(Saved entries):
= = = = = = =

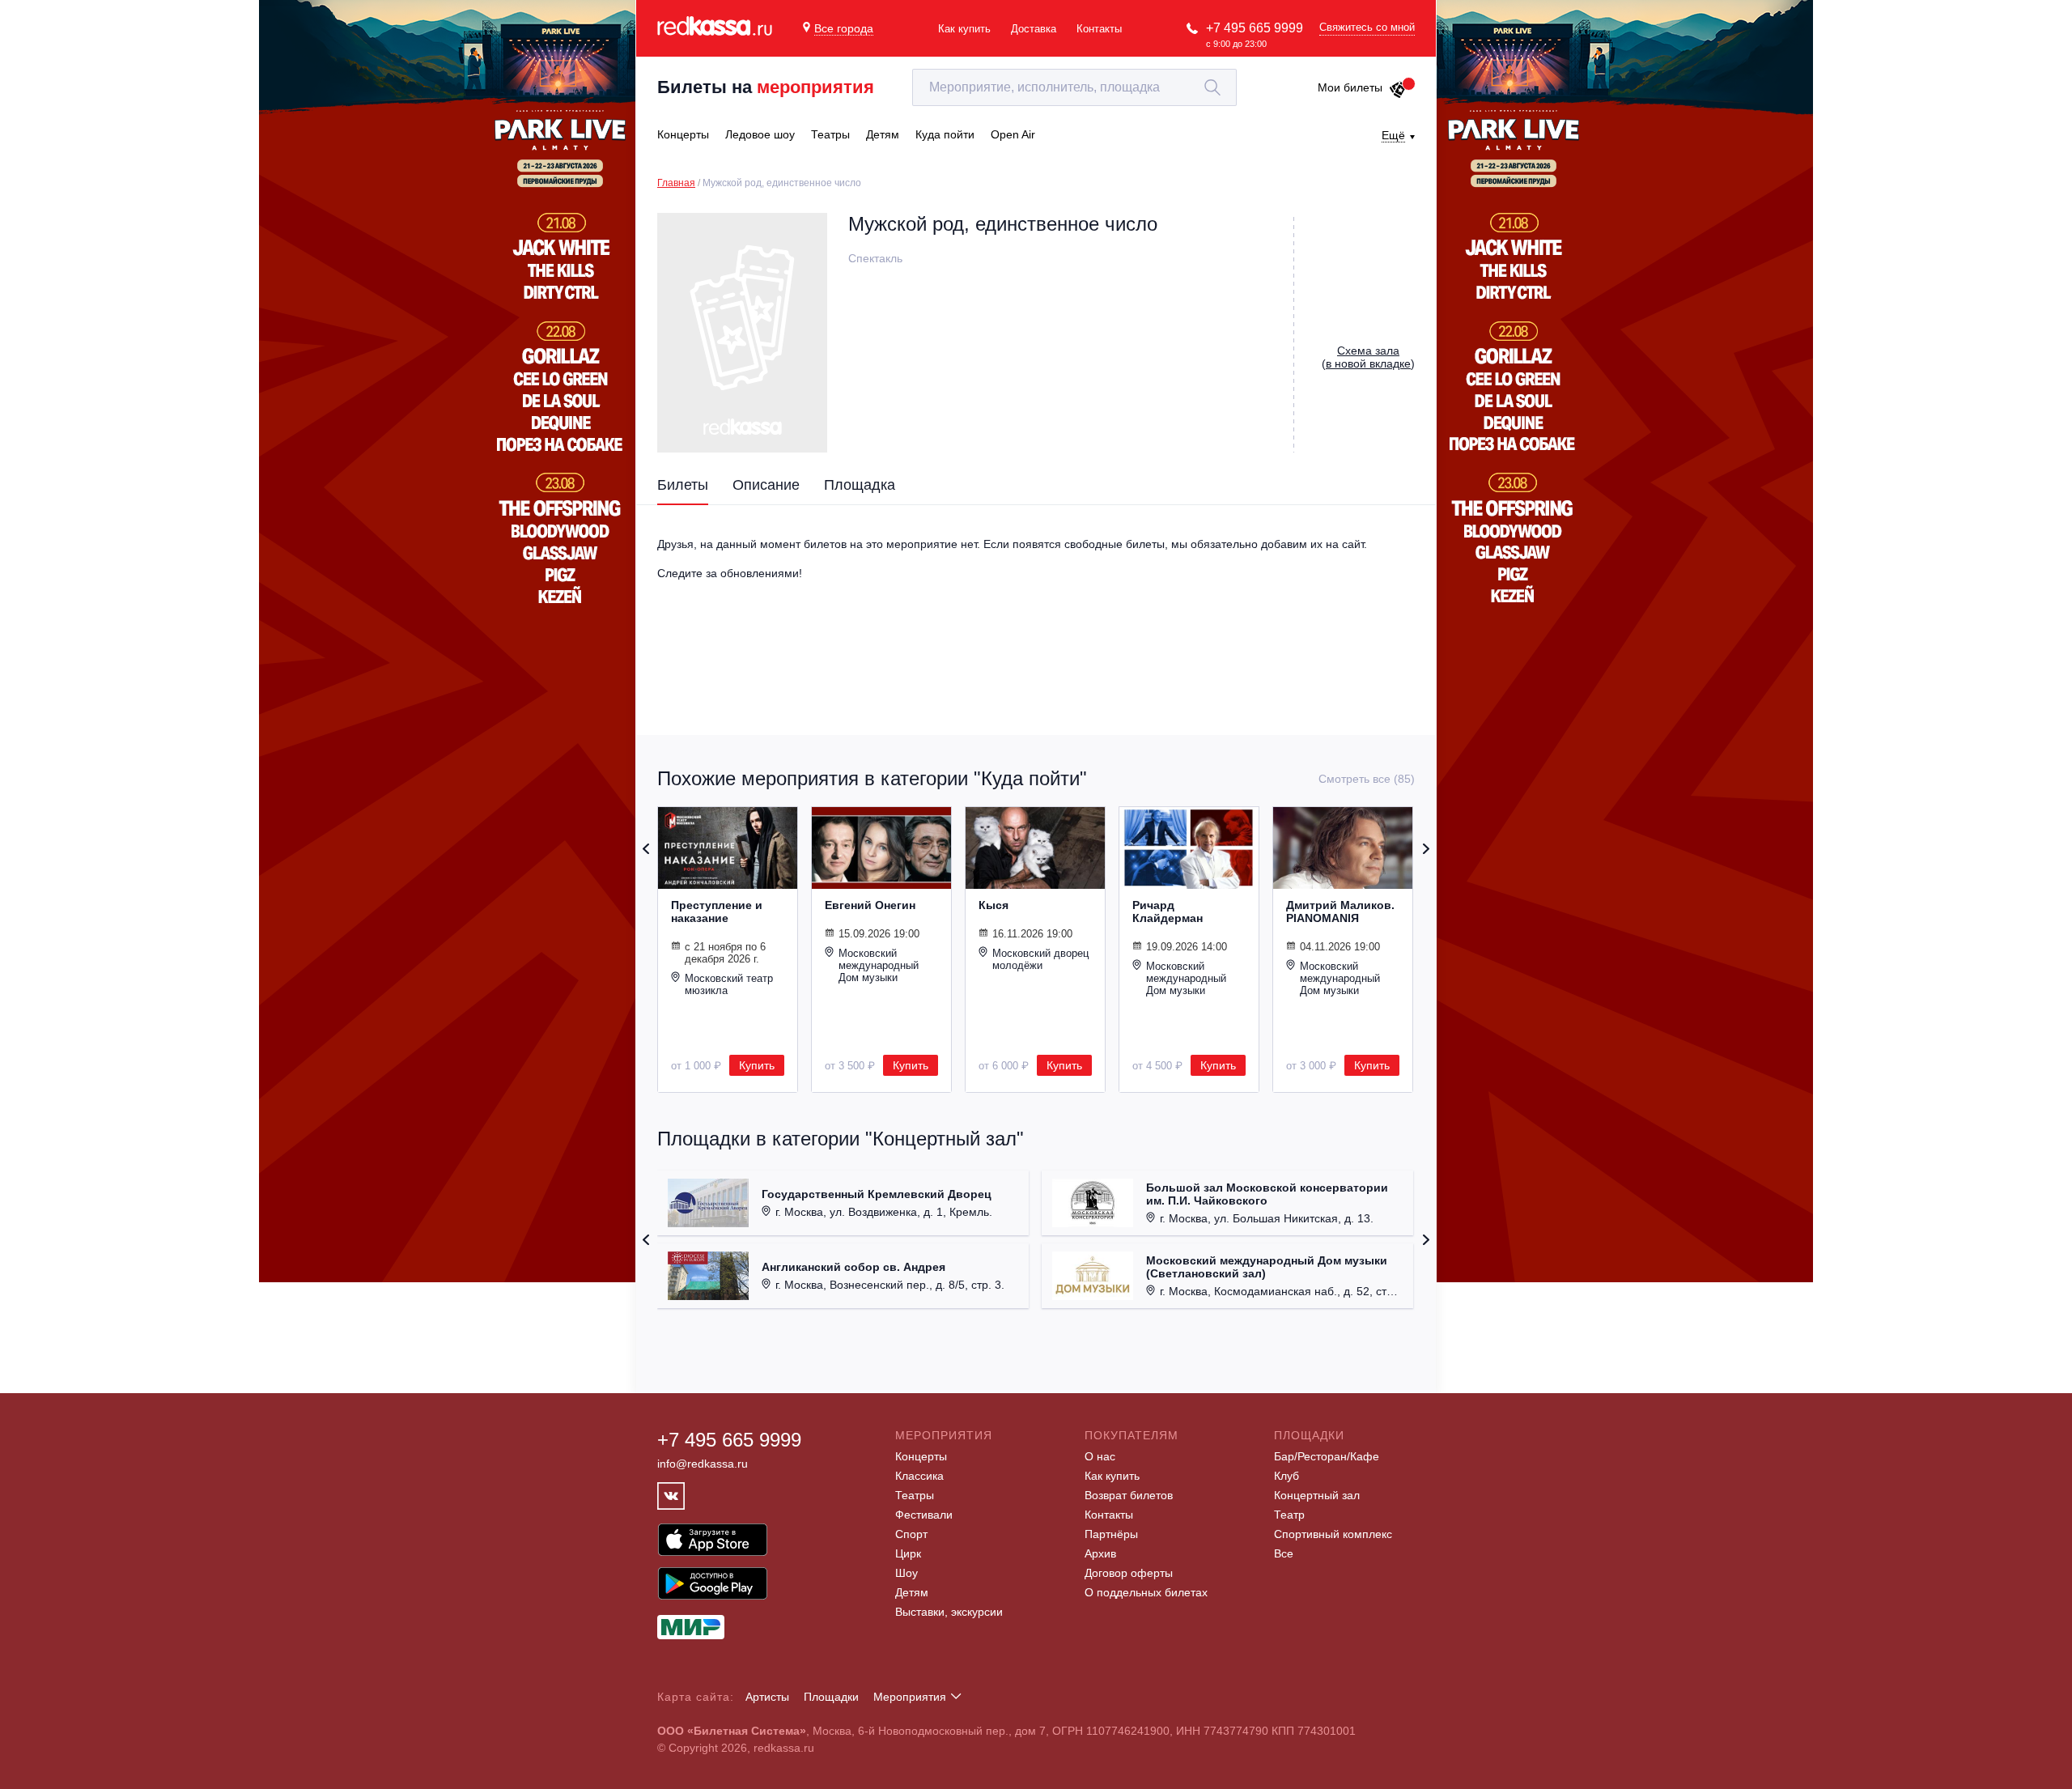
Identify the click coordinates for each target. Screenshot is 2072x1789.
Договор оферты (1129, 1572)
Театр (1289, 1514)
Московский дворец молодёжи (1040, 959)
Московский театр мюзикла (729, 984)
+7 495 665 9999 (1254, 28)
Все (1283, 1553)
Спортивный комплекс (1333, 1534)
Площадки (831, 1696)
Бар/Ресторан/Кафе (1326, 1456)
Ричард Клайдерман (1167, 911)
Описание (766, 485)
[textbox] (1074, 87)
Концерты (921, 1456)
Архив (1100, 1553)
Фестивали (924, 1514)
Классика (919, 1475)
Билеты (682, 485)
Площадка (859, 485)
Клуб (1286, 1475)
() (1368, 357)
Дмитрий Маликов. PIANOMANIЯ (1340, 911)
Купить (757, 1065)
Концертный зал (1317, 1495)
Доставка (1033, 29)
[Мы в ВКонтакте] (671, 1496)
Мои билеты (1350, 87)
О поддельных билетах (1146, 1592)
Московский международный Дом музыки (879, 965)
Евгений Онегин (870, 905)
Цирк (908, 1553)
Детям (911, 1592)
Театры (914, 1495)
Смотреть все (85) (1366, 778)
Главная (676, 183)
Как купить (964, 29)
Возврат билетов (1129, 1495)
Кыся (993, 905)
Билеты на (765, 87)
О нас (1100, 1456)
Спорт (911, 1534)
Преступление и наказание (716, 911)
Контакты (1099, 29)
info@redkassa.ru (702, 1463)
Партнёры (1111, 1534)
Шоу (906, 1572)
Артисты (767, 1696)
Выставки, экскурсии (949, 1611)
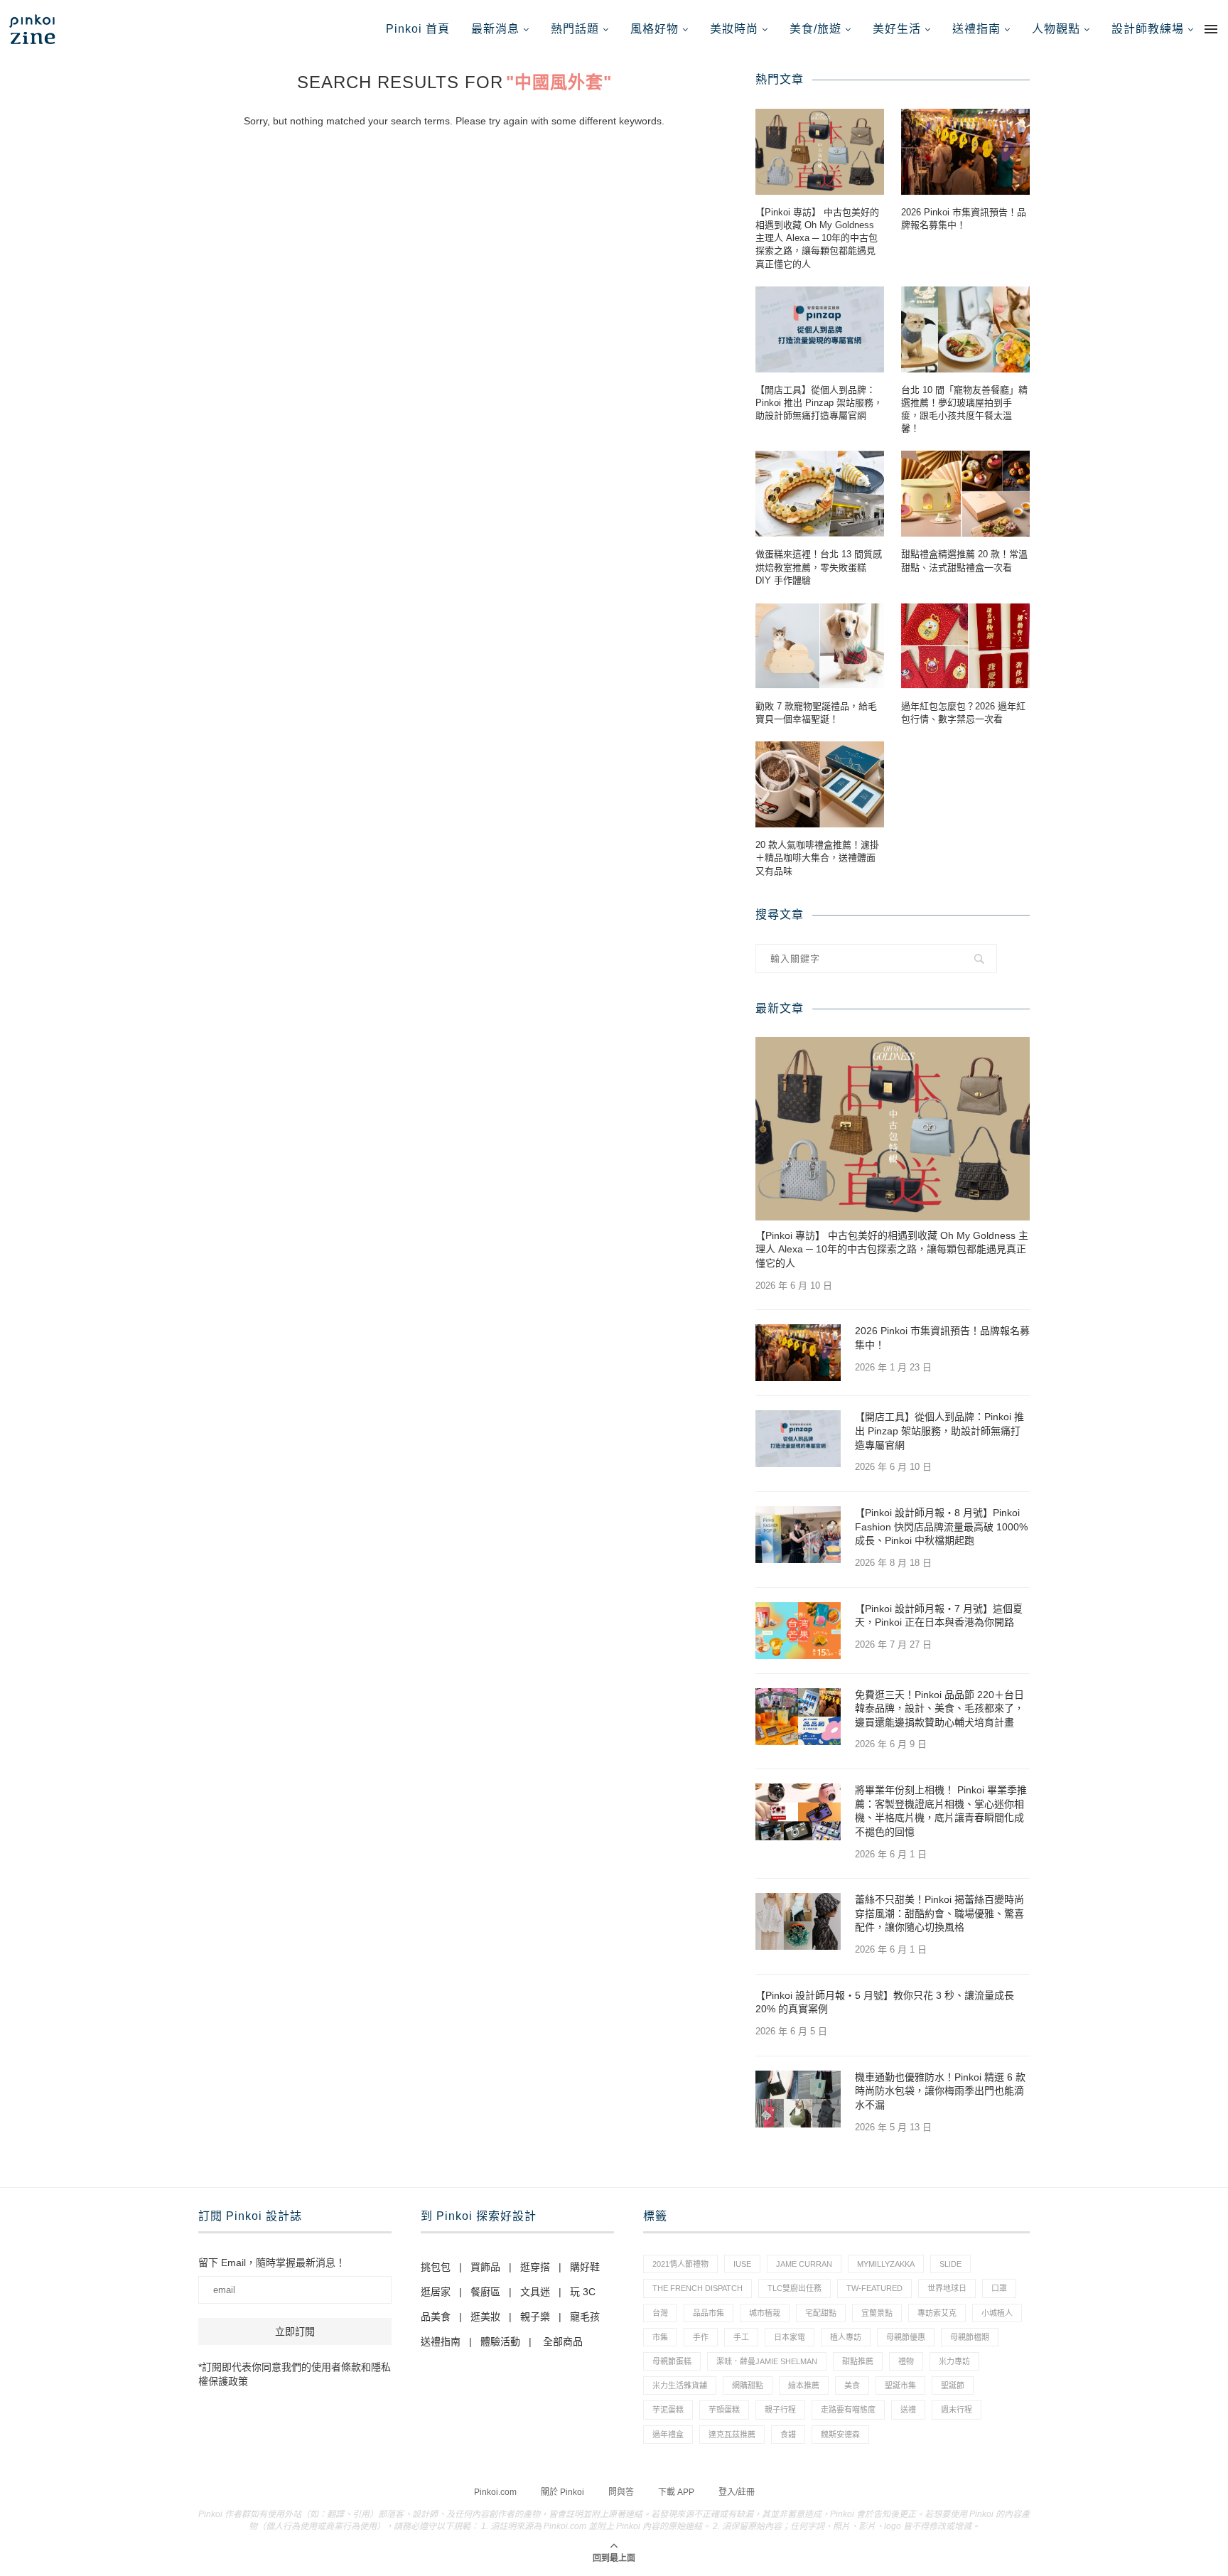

= = = = = = =

(YOUR INSTRUCTIONS): When a line in the records above contains the word "Московский", copy it.

(TASK RESULT):
Московский дворец молодёжи (1040, 959)
Московский театр мюзикла (729, 984)
Московский международный Дом музыки (879, 965)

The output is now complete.